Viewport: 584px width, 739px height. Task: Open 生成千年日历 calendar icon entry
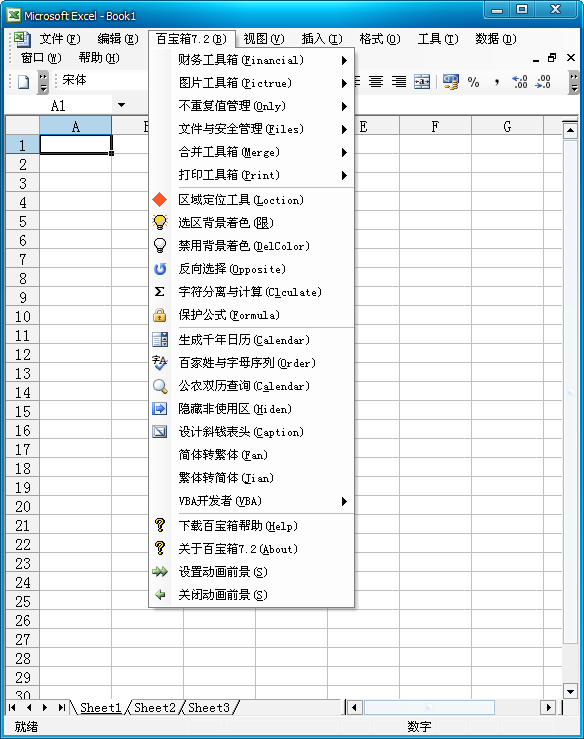(x=160, y=340)
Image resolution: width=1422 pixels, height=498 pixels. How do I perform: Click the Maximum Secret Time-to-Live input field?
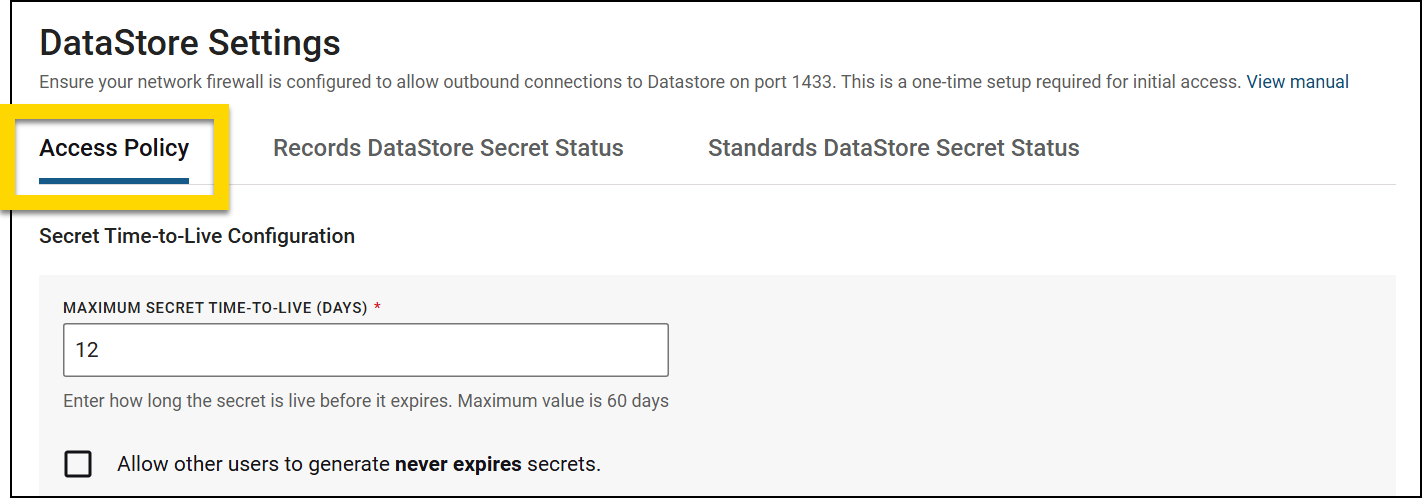[x=365, y=351]
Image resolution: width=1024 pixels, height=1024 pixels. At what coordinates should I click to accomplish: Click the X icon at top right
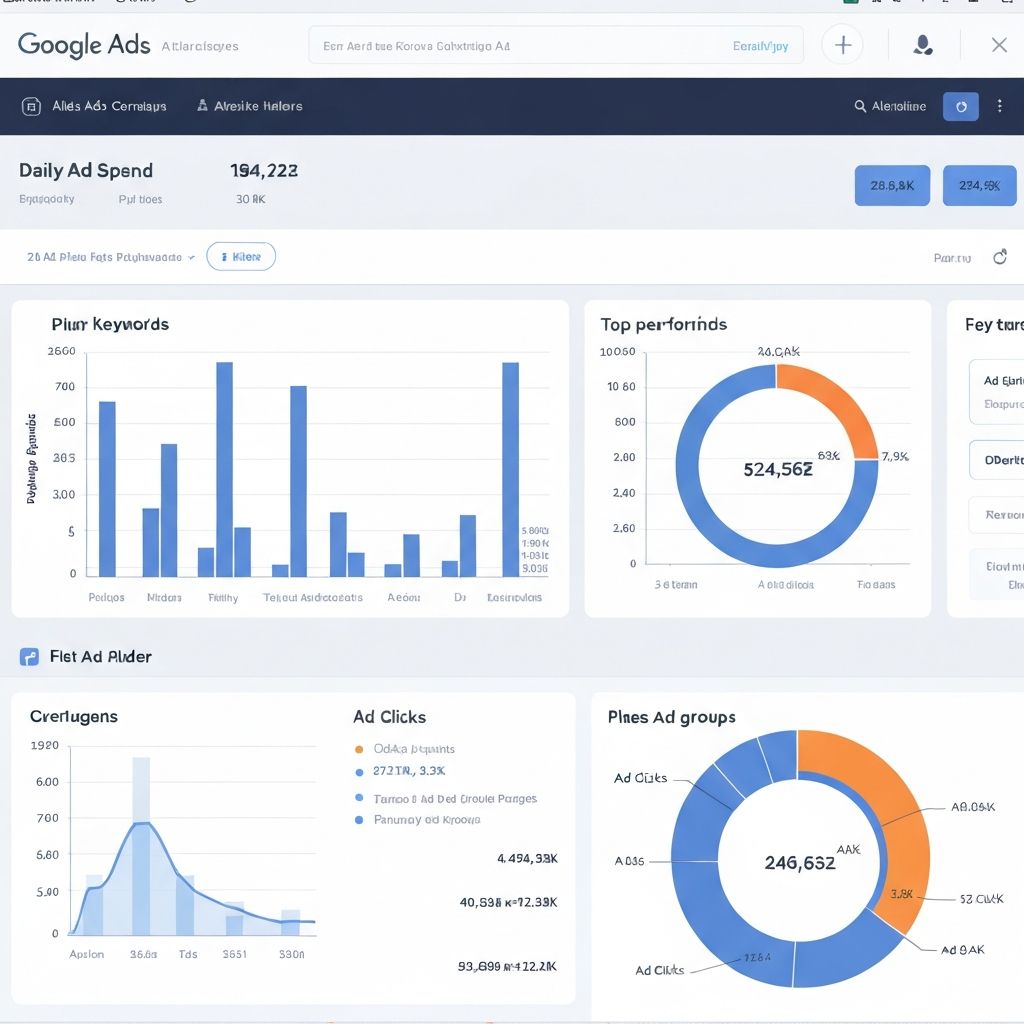(x=998, y=45)
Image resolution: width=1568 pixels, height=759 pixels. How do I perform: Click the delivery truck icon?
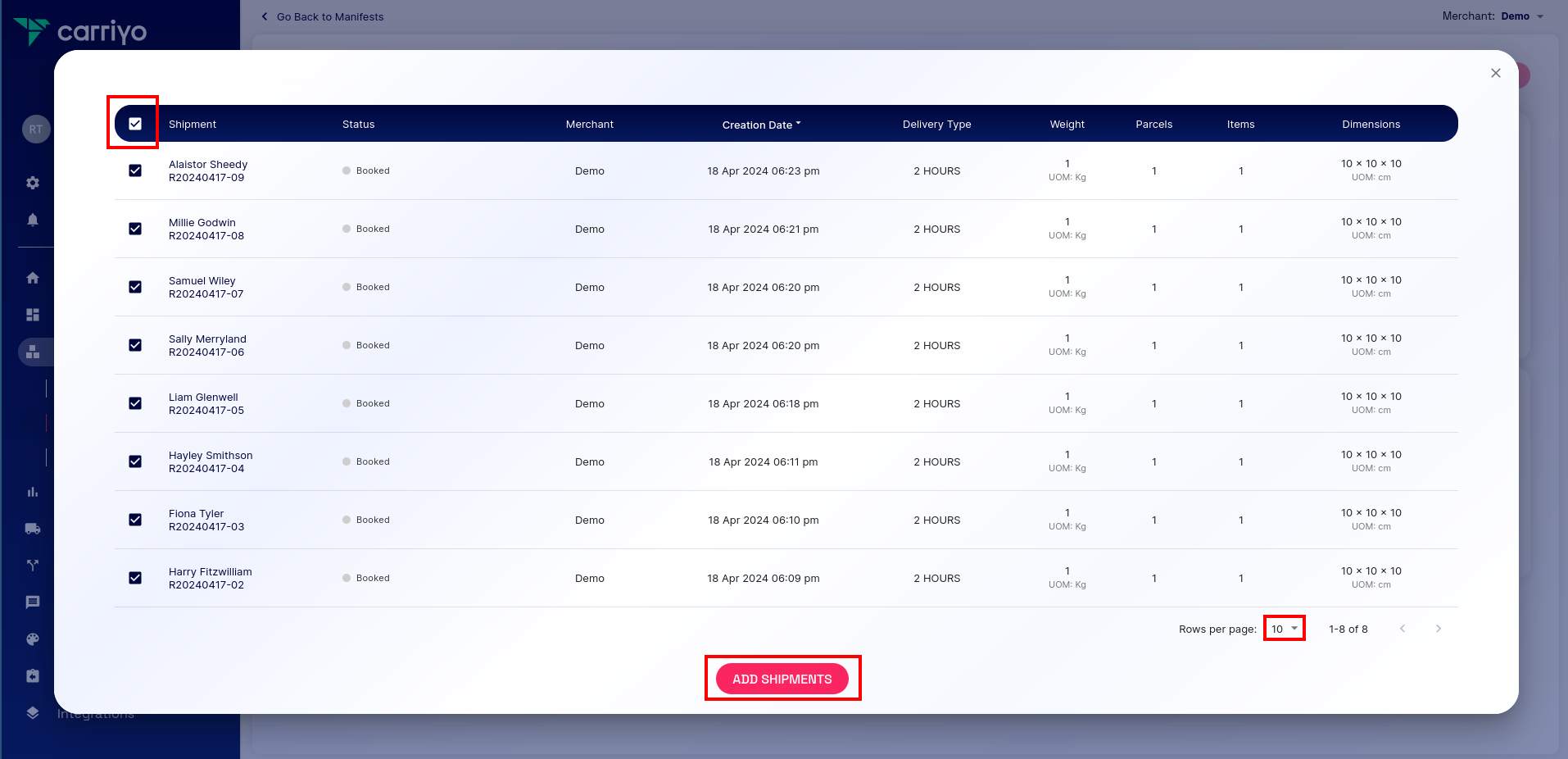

----

### Exercise brief
Your answer must be the records exactly as they stand, with no pictures in it.

### Result below
Viewport: 584px width, 739px height. Task: Open 生成千年日历 calendar icon entry
(x=160, y=340)
Image resolution: width=1422 pixels, height=498 pixels. How do I perform: Click the Maximum Secret Time-to-Live input field?
[x=365, y=351]
Image resolution: width=1024 pixels, height=1024 pixels. At what coordinates should I click to accomplish: Click the X icon at top right
(x=998, y=45)
Image resolution: width=1568 pixels, height=759 pixels. How do I perform: Click the delivery truck icon?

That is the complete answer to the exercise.